Your task:
In the entries that follow, the first line to write out is the one containing "You are a computer-use agent.", and the last is the one containing "You are a GUI". Reproduce that stretch exactly, with nothing before or after it.

....................

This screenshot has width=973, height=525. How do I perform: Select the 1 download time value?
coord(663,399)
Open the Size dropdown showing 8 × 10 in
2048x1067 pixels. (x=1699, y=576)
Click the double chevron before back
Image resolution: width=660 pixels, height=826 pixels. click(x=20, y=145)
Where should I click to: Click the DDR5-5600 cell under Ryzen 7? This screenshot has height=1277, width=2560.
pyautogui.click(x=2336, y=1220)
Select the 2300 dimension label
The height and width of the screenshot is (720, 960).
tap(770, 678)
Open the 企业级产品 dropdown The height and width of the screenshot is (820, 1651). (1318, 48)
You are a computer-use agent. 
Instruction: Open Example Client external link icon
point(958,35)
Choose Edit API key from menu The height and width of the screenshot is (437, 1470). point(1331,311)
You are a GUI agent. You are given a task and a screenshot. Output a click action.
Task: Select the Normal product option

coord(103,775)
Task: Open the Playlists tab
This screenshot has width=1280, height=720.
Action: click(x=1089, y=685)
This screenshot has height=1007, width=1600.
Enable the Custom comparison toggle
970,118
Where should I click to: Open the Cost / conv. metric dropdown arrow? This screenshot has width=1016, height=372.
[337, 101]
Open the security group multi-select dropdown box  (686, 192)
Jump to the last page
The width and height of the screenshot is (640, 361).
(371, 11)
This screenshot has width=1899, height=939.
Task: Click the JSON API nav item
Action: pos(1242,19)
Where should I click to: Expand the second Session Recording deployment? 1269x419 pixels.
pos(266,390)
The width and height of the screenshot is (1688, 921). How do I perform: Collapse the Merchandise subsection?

....................

Solved exercise:
You are a computer-use agent. 
Instruction: Open Example Client external link icon
point(958,35)
Choose Edit API key from menu The height and width of the screenshot is (437, 1470). point(1331,311)
You are a GUI agent. You are given a task and a screenshot. Output a click action.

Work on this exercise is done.